Per Kemp, K proposes that “the ability to love the world and experience joy within it requires one to first love something that transcends it: that the move from a focus on earthly happiness to God is, against all expectations, the surest path to a kind of deep and stable joy.” That the alternative, “a life that exists solely in the ownership mode is one of despair, a spiritual sickness that finally becomes so acute a person begins to consider, even if they can’t yet comprehend, a religious solution.” Kemp then temps the reader by claiming that faith in God and attaining happiness might be inseparable. But Kemp concludes that the only reader of Kierkegaard’s Fear and Trembling certain to take K seriously is “one who has tried and failed to discover happiness through life’s more traditional channels.”
Kemp claims someone living ethically “approaches life with specific ideas of what she is owed if she plays by life’s rules,” a transactional way of life that is inherently selfishly, reciprocal. But I and many others don’t live by an ownership code of ethics. Yes, I do engage in a hopeful transactional expectation of reciprocity from others I treat morally. But I am fully prepared for them not reciprocating or my not receiving any kind of reward. Others, life, or the cosmos are not here to live up to my expectations. Many other moderns among us think the same way. It is not an either-or choice as Kierkegaard and Kemp seem to portray it – resign to faith or live in an ownership/desert mode. Even Kemp hints at this when he says “many of us move through life in this ownership mode” – many maybe, but far from all.
As for those perplexed souls such as Waugh’s Julia, those who have “tried and failed to find happiness through life’s traditional channels,” surely there must be reasons for their failure. Surely there are events in their life experiences that upon further reflection offer options for re-trying secular ethical living without opting to dive headlong into “infinite resignation” to a faith in God.
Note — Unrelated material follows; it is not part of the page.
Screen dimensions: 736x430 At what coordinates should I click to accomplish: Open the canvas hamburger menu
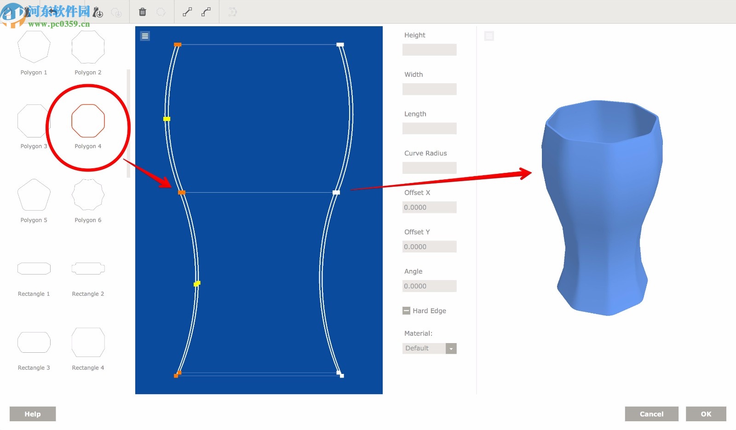pyautogui.click(x=145, y=35)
I personally cannot accept that the best way to find happiness in modern life is to first believe in a transcendent God. But I can accept that for some it is. Perhaps there is something on this in Hägglund’s 2019 book Kemp refers to, This Life: Secular Faith and Spiritual Freedom. But my must-read stack, like all else of my life, has entered the two-minute warning stage. I therefore feel compelled to pass K’s and Kemp’s cud to my third and fourth stomachs where it will become fully digested as knowledge or wisdom, or not.